Goal!

Das Logo der FIFA prangt auf dem Kinoplakat, es gibt packende Fußball-Szenen, und nächstes Jahr ist Weltmeisterschaft. Mit Goal! kommt sozusagen die offizielle WM-Hymne in die Filmtheater. Leider nur auf Zweitliga-Niveau.

Goal!

Der Regisseur Danny Cannon (Judge Dredd, 1995; I Still Know What You Did Last Summer, 1998) hat einen Werbespot in Spielfilmlänge für die FIFA abgeliefert. Zwei weitere Teile werden noch folgen, deren Höhepunkt die Teilnahme der Hauptfigur an der Weltmeisterschaft in Deutschland sein soll.

Diese Hauptfigur, ein gutaussehender mexikanischer Junge namens Santiago (Kuno Becker), sieht man in den sepia-farbenen ersten Bildern des Films als begnadet kickendes Kind auf dem Hinterhof in den Elendsquartieren: ein paar schnelle Schnitte auf wirbelnde Füße, ein wenig Zeitlupe und viel Emphase. In der nächsten Szene schleicht die Familie nachts illegal über die Grenze in die USA, und der kleine Santiago muss seinen Ball zurücklassen, der einen Abhang hinunter gekullert ist. Lass doch den Ball, sagt der Vater unwirsch. Schließlich lauert doch hinter dem Zaun die große Verheißung.

Goal!

Weil es aber nicht um Baseball, sondern um Fußball geht, liegt die einzige Chance ironischerweise nicht in Amerika, sondern in Europa. Also fällt Santiago, mittlerweile ein junger Mann, beim Freizeit-Gekicke im Park einem englischen Talentscout auf, der ihn einlädt, bei Newcastle vorzuspielen. Bis er dort zum neuen Star wird, muss er sich durch die für Coming-Of-Age-Geschichten üblichen Schwierigkeiten quälen, als da sind: Die Ablehnung des Vaters, die Missgunst der Mitspieler, die Verführung des Lotterlebens und die erste Liebe. All das perlt jedoch ohne Rückstände an der oberflächlichen Videoclip-Ästhetik ab.

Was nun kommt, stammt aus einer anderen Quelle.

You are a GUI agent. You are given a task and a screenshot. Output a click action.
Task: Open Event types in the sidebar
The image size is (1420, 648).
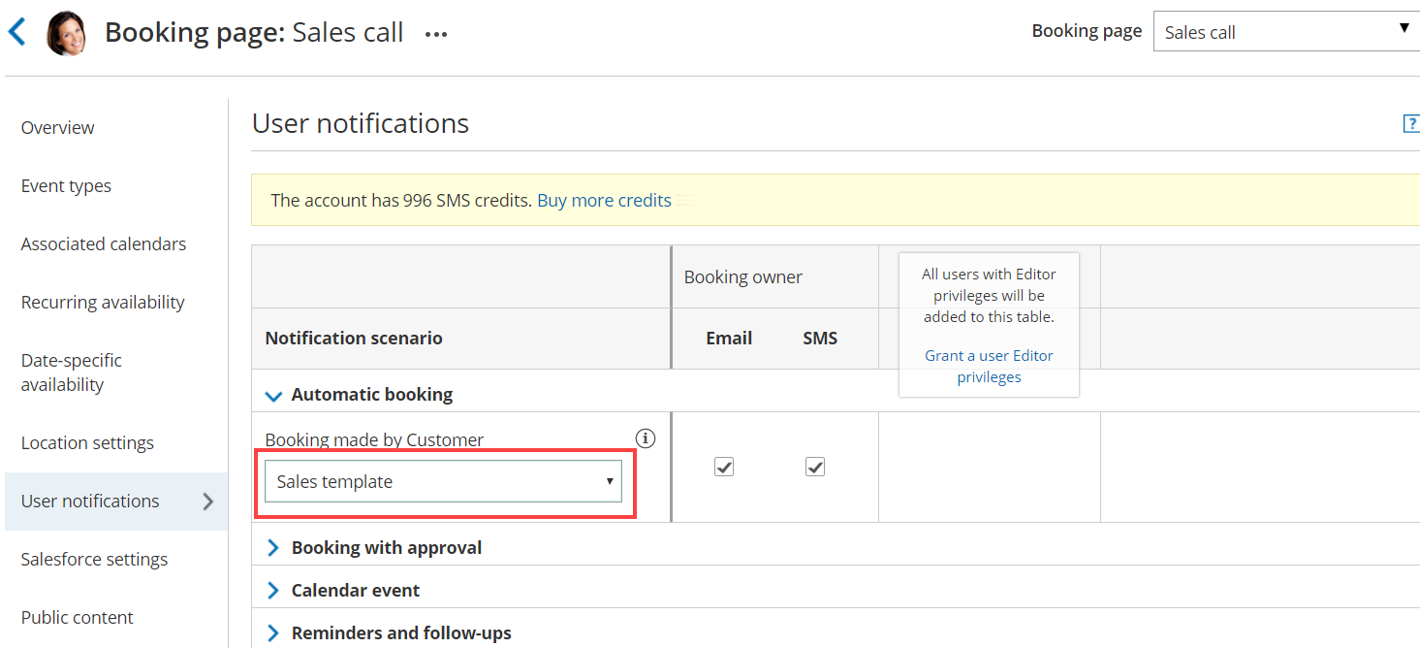(x=66, y=186)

Die Spielszenen auf dem Fußballplatz (Choreographie: Andy Ansah) sind handwerklich beeindruckend gemacht und sehen wesentlich besser aus als in Sönke Wortmanns Das Wunder von Bern (2003), wo die Zuschauer im Stadion per Computer ins Bild hineingerechnet werden mussten. Aber mit den Soundeffekten, dem elektronischen „Wuuuuschhhh“ bei einem Schuss aufs Tor und der pompösen Filmmusik, deren E-Gitarren wie ein verfilzter Flokati-Teppich an dem Film kleben, kommt nicht mehr zutage als das, was man schon aus den gängigen Werbespots der Sportartikelhersteller kennt. Anders als bei Wortmann geht es hier nicht um die historisch korrekte Abbildung eines bestimmten Fußballspiels, sondern um effektvolle und auftrumpfende Ästhetik, die zeigt, zu was sie in der Lage ist. Und wo Wortmann eine Geschichte erzählte, wird in Goal! nur ein Reißbrett-Plot Punkt für Punkt abgehakt.

Das hinterlässt einen Eindruck wie ein Spiel vom FC Bayern München: Professionell, aber manchmal auch unendlich langweilig.